Physician representatives from diagnostic radiology, radiation oncology, nuclear medicine, and invasive radiology staff the committee. The Executive Director and the Associate Director also participate. The RBMA also sends at least three and sometimes four members to the meetings. Members serve indefinite terms; the FRS Executive Committee reviews the roster each year.
Any FRS or RBMA member can submit items for the agenda, and they are collated by the RBMA and submitted in aggregate to the carrier. The carrier receives the agenda well in advance and provides a response to the questions at the meeting. At the carrier’s request, or on the committee’s initiative, a presentation is made at each meeting concerning some aspect of radiology. These presentations usually last about half an hour to an hour. Overall, the meeting lasts two or three hours. Minutes are taken by the RBMA and distributed soon afterwards.
MICHIGAN – COMMITTEE ON THIRD PARTY PAYORS
The Michigan Radiological Society (MRS) chapter of the ACR has enjoyed a long and beneficial relationship with BC/BS of Michigan via its Committee on Third Party Payers.
This committee was established over fifteen (15) years ago in an attempt to work closely with the Blues and establish lines of communication that would be beneficial to both parties.
The committee has a Chair and several members of the Board of the MRS. Every effort is made to represent all types of practice in the State from small to large practices, to academic and community types of practice. While the standing committee has a few constant members over the years, individuals from the radiology community are involved when their areas of expertise are needed to help solve specific issues. The committee gives a report to the Board of MRS at every monthly meeting on activities that have occurred since its last meeting. Using this format, strong relationships between policy makers at the Blues and Physician members of the Board of MRS have been established. There is a bond of confidence and mutual respect that holds the committee together and ensures a continuing strong relationship between both parties.
The predominant role of the committee is to discuss issues that arise on both sides of the table. The most time consuming and most difficult is the area of reimbursement for new technology. The Blues turn to MRS for position statements and ask for scientific literature to support payment for these new procedures. This is a long and arduous task that takes commitment from many physicians in various practices.
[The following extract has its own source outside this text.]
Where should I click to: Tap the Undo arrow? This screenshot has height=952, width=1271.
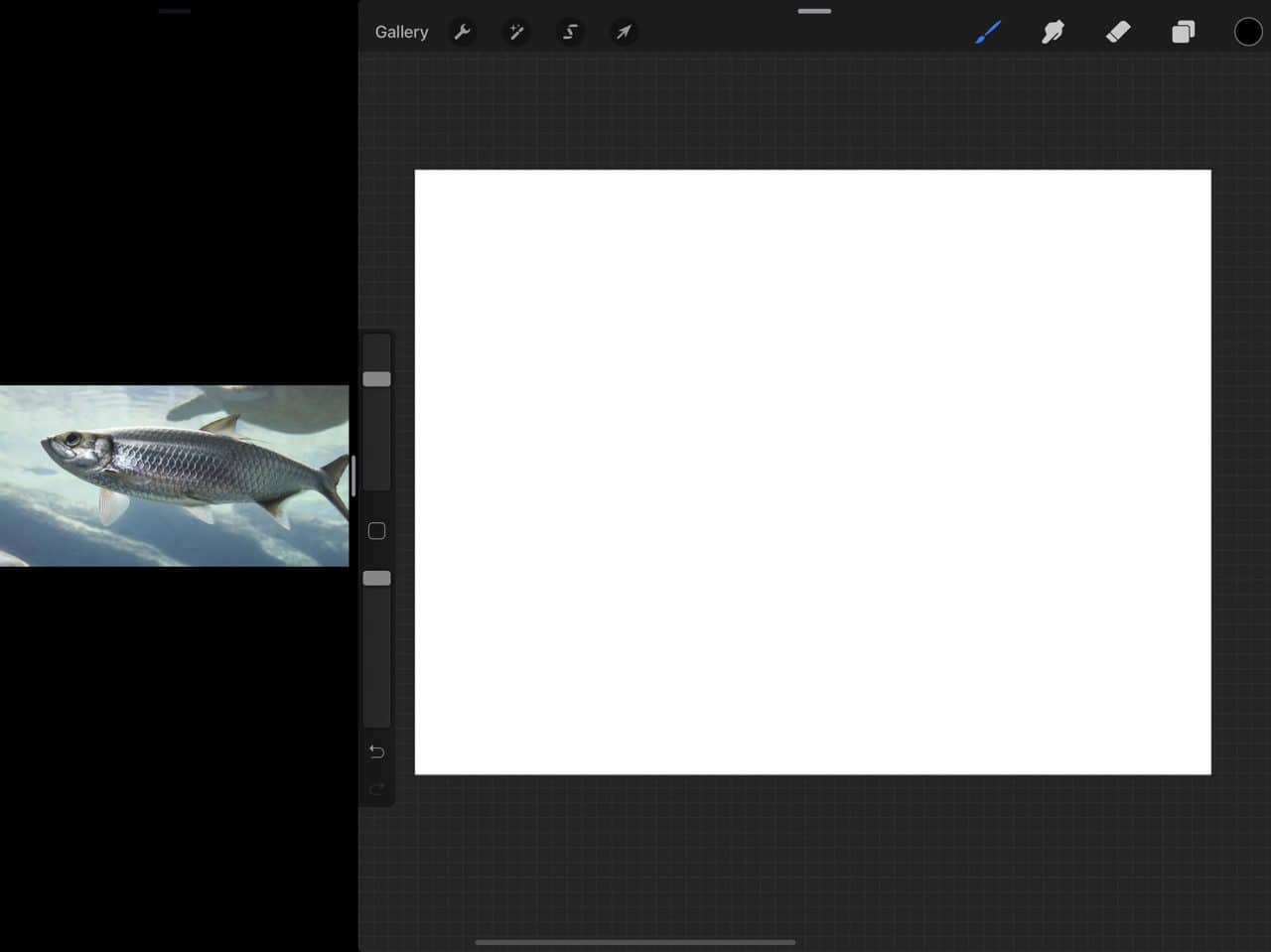click(x=376, y=751)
In addition, the Blues use the committee to help disseminate information to more than 800 members of the MRS. We have found this to be a very effective way to communicate to our members what the ACR is doing for them.
We often meet with many different departments within the structure of BC/BS. We meet regularly with the Medical Policy division, the physician committee that determines reimbursement guidelines especially for new technology. We also meet with the Audit division to help establish practice guidelines and appropriateness criteria for
radiology practice out in the community. Most recently, we met with the managed care side of BC/BS to discuss utilization review and privileging criteria in private offices.
This Advisory Committee has been a real benefit to the ACR members in the state of Michigan. Much has been accomplished to enhance their practices as well as the care to their patients. The committee is very grateful that BC/BS of Michigan has also found the interaction helpful to determine what is appropriate insurance coverage for the people in Michigan. We encourage other radiological societies to approach their insurance carriers to attempt to establish an Advisory Committee as we have in Michigan.